═════ DATASET RECORDS

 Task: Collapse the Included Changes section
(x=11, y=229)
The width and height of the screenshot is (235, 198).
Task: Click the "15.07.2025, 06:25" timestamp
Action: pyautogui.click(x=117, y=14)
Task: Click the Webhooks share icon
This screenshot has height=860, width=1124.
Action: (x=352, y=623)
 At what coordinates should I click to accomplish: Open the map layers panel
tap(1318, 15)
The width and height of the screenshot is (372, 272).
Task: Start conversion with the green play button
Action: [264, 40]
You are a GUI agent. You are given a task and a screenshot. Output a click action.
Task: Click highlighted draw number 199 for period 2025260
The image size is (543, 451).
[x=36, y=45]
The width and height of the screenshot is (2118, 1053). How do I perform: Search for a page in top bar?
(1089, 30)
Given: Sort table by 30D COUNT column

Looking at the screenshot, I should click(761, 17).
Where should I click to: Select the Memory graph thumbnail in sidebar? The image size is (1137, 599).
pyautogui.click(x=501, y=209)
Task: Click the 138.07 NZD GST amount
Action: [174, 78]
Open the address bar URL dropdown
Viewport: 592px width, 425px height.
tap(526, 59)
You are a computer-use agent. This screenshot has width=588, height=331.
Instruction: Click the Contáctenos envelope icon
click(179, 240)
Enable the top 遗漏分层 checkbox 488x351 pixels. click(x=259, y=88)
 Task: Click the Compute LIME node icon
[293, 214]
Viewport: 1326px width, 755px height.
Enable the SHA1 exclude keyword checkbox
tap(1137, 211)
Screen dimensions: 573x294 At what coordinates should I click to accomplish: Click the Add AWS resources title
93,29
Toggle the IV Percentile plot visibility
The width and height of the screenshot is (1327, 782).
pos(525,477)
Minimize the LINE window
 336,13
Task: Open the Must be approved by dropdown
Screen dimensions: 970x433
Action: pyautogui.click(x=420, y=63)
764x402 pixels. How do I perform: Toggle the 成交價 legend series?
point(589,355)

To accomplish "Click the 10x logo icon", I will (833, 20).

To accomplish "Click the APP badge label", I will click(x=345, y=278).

══════════

# TASK TO CARRY OUT
Starting at the line that contains "Given: Sort table by 30D COUNT column", retype each remaining line of the records exactly; that line and the last line are both included.

# TASK RESULT
Given: Sort table by 30D COUNT column

Looking at the screenshot, I should click(761, 17).
Where should I click to: Select the Memory graph thumbnail in sidebar? The image size is (1137, 599).
pyautogui.click(x=501, y=209)
Task: Click the 138.07 NZD GST amount
Action: [174, 78]
Open the address bar URL dropdown
Viewport: 592px width, 425px height.
tap(526, 59)
You are a computer-use agent. This screenshot has width=588, height=331.
Instruction: Click the Contáctenos envelope icon
click(179, 240)
Enable the top 遗漏分层 checkbox 488x351 pixels. click(x=259, y=88)
 Task: Click the Compute LIME node icon
[293, 214]
Viewport: 1326px width, 755px height.
Enable the SHA1 exclude keyword checkbox
tap(1137, 211)
Screen dimensions: 573x294 At what coordinates should I click to accomplish: Click the Add AWS resources title
93,29
Toggle the IV Percentile plot visibility
The width and height of the screenshot is (1327, 782).
pos(525,477)
Minimize the LINE window
 336,13
Task: Open the Must be approved by dropdown
Screen dimensions: 970x433
Action: pyautogui.click(x=420, y=63)
764x402 pixels. How do I perform: Toggle the 成交價 legend series?
point(589,355)

To accomplish "Click the 10x logo icon", I will (833, 20).

To accomplish "Click the APP badge label", I will click(x=345, y=278).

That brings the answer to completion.